→ **THE TASK**
I need the records below restated word for word, without their pictures.

Entries taken from a collection:
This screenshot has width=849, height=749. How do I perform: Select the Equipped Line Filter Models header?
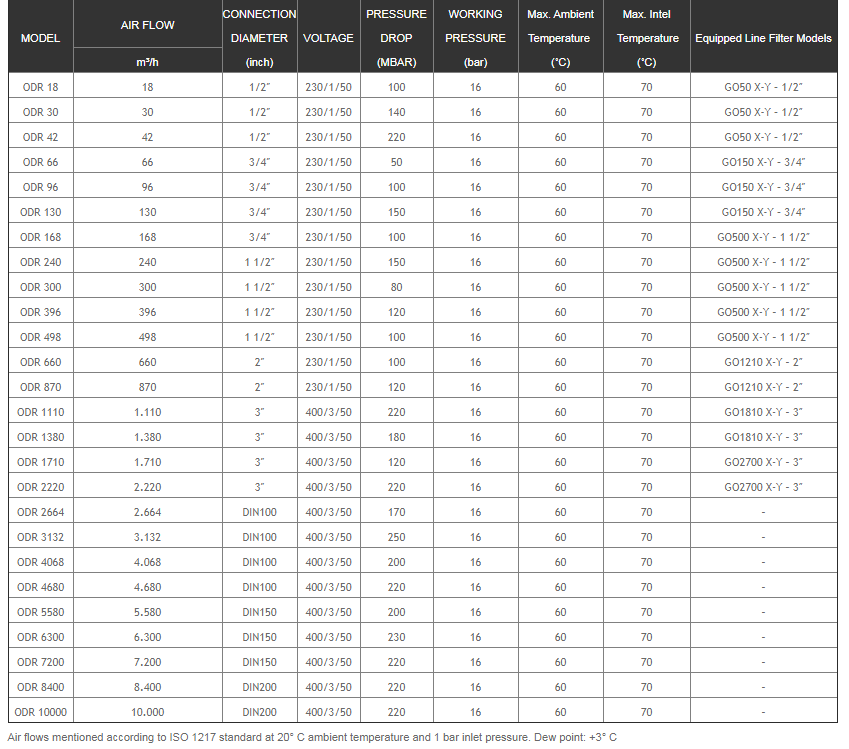click(x=763, y=38)
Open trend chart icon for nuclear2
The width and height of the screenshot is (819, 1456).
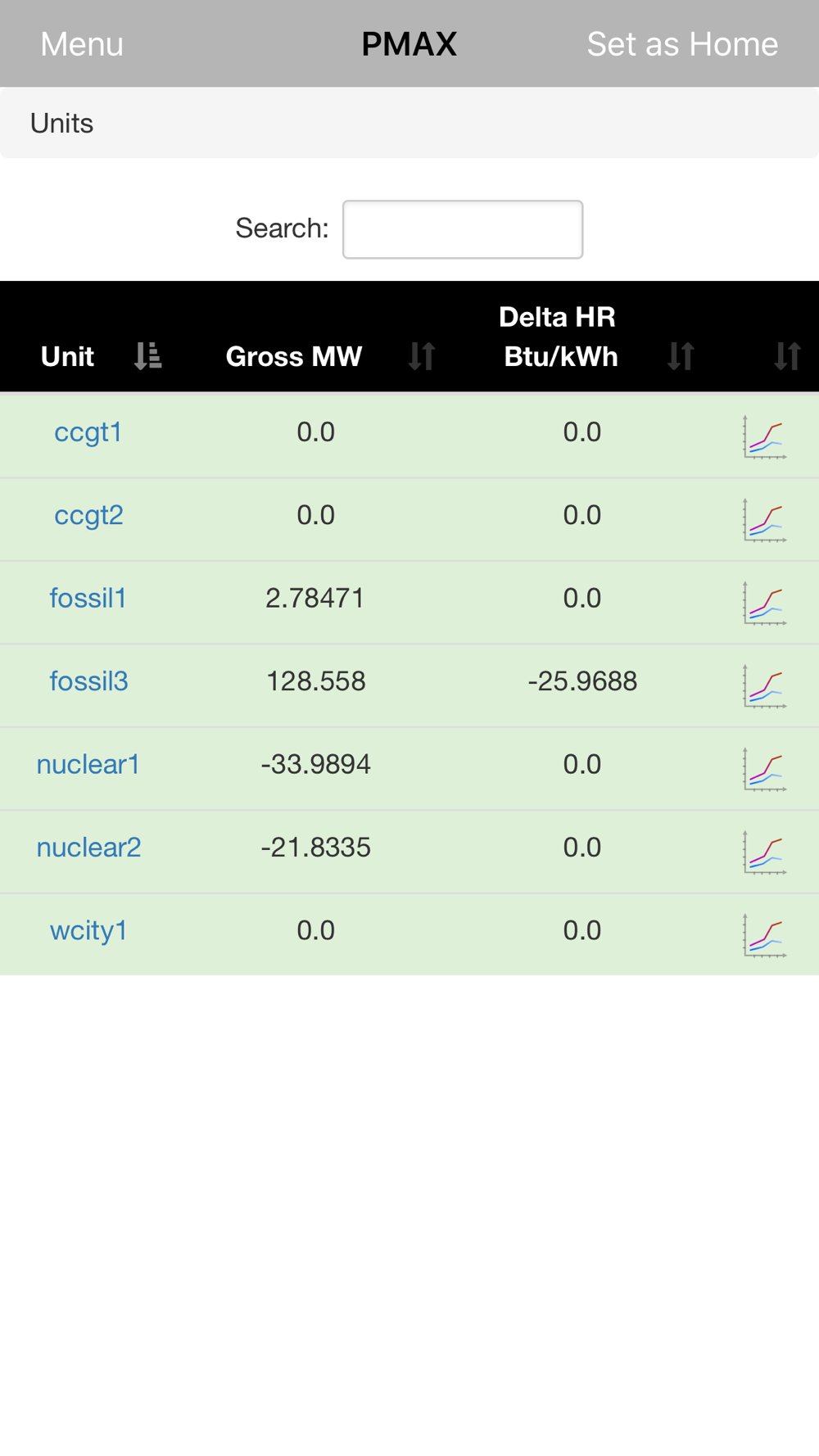coord(765,852)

→ **ANSWER SECTION**
This screenshot has width=849, height=749. How do I perform: Select the Equipped Line Filter Models header?
click(x=763, y=38)
Open trend chart icon for nuclear2
The width and height of the screenshot is (819, 1456).
coord(765,852)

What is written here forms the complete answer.